> [EXERCISE INSTRUCTIONS]: Exactly and only the lines from the one containing "The width and height of the screenshot is (975, 429)." through the close of the entries below are to be set down.

> [RECORDS]:
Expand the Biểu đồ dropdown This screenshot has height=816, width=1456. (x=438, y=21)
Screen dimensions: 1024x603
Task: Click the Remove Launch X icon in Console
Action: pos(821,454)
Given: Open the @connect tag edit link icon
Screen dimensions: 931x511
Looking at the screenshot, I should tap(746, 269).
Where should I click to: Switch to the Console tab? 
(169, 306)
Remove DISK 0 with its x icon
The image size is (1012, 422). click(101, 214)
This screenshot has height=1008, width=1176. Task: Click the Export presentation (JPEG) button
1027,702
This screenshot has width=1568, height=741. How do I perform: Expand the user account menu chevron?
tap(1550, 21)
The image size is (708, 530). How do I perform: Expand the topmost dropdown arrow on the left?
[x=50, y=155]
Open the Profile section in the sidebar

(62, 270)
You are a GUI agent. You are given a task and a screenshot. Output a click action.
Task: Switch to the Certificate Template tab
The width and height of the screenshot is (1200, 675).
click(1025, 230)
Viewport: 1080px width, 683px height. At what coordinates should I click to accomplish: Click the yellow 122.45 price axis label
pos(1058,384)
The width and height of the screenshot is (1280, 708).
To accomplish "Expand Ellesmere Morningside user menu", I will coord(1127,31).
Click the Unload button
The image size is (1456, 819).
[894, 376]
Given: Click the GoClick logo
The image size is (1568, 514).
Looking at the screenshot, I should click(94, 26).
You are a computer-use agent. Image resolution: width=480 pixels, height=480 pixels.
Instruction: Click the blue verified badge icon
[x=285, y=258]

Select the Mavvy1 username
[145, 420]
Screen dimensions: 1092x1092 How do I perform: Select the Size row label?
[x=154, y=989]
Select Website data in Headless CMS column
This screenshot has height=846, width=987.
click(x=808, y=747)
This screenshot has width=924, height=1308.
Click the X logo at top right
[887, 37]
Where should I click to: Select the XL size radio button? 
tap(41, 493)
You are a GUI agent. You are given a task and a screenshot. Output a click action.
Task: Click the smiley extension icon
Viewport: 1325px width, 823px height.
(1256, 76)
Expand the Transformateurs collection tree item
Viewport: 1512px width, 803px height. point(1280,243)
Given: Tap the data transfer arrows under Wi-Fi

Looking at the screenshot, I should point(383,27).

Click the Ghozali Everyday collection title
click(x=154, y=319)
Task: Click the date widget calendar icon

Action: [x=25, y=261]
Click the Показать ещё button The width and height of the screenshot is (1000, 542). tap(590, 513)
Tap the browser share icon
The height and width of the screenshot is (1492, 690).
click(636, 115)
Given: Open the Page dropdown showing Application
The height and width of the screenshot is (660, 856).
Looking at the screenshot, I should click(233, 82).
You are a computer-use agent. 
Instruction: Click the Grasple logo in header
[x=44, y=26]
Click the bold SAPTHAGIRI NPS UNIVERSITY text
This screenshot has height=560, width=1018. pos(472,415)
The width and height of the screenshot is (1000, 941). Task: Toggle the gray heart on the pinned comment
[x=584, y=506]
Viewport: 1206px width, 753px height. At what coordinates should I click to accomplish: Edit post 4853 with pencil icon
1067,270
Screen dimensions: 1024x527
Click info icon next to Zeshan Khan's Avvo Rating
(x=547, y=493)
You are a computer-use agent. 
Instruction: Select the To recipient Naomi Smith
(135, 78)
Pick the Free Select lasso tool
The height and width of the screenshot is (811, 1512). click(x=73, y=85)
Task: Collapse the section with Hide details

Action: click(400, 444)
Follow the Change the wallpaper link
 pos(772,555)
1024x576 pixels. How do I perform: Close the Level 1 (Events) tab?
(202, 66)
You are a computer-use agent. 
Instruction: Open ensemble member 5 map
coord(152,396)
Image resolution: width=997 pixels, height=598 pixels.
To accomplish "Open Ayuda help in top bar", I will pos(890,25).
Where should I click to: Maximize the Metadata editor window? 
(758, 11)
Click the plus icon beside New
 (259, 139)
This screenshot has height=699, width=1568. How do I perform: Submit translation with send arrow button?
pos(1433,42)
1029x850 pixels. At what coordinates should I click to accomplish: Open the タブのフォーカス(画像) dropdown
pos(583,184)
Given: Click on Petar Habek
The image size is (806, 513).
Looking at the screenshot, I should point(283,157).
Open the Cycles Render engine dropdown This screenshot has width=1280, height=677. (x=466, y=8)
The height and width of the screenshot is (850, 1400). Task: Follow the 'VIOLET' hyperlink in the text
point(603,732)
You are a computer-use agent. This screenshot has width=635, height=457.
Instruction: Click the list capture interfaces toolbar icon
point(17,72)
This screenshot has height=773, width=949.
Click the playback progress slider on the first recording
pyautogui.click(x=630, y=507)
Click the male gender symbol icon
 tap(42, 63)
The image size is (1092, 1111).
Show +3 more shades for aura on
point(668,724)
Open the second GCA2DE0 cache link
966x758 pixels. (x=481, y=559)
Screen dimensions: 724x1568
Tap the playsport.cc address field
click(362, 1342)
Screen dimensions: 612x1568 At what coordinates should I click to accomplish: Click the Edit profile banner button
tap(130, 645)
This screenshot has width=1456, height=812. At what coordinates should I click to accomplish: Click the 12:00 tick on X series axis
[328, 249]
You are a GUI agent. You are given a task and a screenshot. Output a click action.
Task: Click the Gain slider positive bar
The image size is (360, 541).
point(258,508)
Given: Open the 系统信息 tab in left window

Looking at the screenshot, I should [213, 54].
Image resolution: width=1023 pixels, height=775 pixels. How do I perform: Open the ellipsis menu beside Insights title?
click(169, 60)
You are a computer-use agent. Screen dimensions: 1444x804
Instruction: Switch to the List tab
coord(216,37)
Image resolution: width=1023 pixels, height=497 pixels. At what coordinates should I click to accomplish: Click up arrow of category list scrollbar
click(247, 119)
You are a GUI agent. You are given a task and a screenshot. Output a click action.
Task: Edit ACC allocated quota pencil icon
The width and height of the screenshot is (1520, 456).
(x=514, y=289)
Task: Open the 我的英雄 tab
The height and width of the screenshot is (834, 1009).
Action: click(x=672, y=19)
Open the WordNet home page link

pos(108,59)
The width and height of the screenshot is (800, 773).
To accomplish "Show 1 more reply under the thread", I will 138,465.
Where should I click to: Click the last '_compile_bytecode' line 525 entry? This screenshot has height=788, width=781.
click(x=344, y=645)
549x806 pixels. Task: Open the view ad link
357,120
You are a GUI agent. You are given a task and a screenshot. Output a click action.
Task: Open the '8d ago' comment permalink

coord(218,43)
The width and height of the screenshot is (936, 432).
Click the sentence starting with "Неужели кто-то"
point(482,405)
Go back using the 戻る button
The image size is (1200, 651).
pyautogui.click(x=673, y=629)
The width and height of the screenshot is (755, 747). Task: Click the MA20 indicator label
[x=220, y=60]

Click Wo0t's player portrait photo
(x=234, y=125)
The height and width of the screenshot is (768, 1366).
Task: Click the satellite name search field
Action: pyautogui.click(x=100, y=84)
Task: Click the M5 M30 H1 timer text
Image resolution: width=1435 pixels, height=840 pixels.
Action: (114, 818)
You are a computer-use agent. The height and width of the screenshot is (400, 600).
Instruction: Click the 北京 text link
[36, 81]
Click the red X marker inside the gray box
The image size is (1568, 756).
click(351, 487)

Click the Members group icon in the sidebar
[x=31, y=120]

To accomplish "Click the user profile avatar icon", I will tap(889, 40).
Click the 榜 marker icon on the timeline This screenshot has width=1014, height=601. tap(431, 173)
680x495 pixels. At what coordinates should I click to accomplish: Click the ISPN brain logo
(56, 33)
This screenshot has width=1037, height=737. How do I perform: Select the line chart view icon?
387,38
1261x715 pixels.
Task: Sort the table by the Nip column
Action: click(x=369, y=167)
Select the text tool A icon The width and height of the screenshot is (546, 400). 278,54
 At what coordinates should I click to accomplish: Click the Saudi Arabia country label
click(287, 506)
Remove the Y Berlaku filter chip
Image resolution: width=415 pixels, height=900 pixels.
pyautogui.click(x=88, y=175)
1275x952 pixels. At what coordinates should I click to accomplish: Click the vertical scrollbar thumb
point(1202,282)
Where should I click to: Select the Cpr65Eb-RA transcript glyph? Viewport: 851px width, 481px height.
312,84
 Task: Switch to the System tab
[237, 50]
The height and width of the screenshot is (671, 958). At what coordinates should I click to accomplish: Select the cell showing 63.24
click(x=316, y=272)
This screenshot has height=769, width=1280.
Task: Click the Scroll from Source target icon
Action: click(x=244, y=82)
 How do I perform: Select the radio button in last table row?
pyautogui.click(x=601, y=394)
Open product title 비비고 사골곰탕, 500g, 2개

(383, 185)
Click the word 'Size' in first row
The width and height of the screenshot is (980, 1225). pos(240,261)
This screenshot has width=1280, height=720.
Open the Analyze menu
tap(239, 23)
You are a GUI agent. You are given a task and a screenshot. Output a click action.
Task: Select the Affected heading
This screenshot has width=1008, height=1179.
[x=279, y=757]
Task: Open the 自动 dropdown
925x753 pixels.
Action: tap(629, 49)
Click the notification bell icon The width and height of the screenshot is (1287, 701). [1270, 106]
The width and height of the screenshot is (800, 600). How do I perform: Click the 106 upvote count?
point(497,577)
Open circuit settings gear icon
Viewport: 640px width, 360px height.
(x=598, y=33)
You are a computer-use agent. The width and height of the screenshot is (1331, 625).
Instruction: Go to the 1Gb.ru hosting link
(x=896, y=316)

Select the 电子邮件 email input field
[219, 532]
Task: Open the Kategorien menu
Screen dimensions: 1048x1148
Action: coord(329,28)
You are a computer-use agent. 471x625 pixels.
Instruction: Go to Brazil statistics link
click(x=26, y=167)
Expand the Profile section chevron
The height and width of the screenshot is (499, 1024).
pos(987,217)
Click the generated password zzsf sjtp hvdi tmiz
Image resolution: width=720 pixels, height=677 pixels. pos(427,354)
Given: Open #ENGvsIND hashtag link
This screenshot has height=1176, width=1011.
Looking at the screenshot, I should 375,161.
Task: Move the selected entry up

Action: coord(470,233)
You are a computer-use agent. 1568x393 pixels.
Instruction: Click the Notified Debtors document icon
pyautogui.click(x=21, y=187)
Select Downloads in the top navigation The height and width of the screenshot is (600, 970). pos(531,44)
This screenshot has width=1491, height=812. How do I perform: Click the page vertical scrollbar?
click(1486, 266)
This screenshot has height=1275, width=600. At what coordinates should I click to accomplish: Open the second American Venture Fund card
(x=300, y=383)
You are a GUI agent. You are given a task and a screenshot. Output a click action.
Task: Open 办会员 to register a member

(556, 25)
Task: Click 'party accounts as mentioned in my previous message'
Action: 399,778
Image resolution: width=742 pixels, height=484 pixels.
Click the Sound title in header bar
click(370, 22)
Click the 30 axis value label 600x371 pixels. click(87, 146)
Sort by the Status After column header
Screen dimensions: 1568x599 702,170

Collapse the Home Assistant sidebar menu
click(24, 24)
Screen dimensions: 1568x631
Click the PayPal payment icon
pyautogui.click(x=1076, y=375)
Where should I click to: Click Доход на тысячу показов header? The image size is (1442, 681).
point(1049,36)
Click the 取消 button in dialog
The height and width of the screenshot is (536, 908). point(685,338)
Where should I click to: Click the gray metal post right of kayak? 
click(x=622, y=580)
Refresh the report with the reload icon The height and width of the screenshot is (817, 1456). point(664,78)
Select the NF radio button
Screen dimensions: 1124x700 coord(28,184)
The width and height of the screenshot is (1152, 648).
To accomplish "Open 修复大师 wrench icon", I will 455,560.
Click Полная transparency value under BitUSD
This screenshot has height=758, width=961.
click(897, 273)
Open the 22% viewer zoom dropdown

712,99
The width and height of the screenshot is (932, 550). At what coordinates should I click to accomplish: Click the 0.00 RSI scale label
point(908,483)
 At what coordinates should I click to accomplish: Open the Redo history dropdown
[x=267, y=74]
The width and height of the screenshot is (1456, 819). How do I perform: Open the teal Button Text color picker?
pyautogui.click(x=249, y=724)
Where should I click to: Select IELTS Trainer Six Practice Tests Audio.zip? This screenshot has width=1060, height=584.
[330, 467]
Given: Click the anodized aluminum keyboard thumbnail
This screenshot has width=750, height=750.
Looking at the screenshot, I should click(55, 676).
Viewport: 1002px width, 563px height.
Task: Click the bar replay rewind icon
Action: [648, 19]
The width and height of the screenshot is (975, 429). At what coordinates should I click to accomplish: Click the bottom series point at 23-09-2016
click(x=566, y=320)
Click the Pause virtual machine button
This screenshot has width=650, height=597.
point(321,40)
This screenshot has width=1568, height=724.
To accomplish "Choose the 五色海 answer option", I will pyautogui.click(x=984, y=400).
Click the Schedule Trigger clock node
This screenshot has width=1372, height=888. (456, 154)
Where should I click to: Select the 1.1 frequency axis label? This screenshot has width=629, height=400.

> [WRITTEN RESPONSE]:
The width and height of the screenshot is (975, 429). At what coordinates should I click to accomplish: Click the bottom series point at 23-09-2016
click(x=566, y=320)
Click the Pause virtual machine button
This screenshot has width=650, height=597.
point(321,40)
This screenshot has width=1568, height=724.
To accomplish "Choose the 五色海 answer option", I will pyautogui.click(x=984, y=400).
Click the Schedule Trigger clock node
This screenshot has width=1372, height=888. (456, 154)
Where should I click to: Select the 1.1 frequency axis label? This screenshot has width=629, height=400.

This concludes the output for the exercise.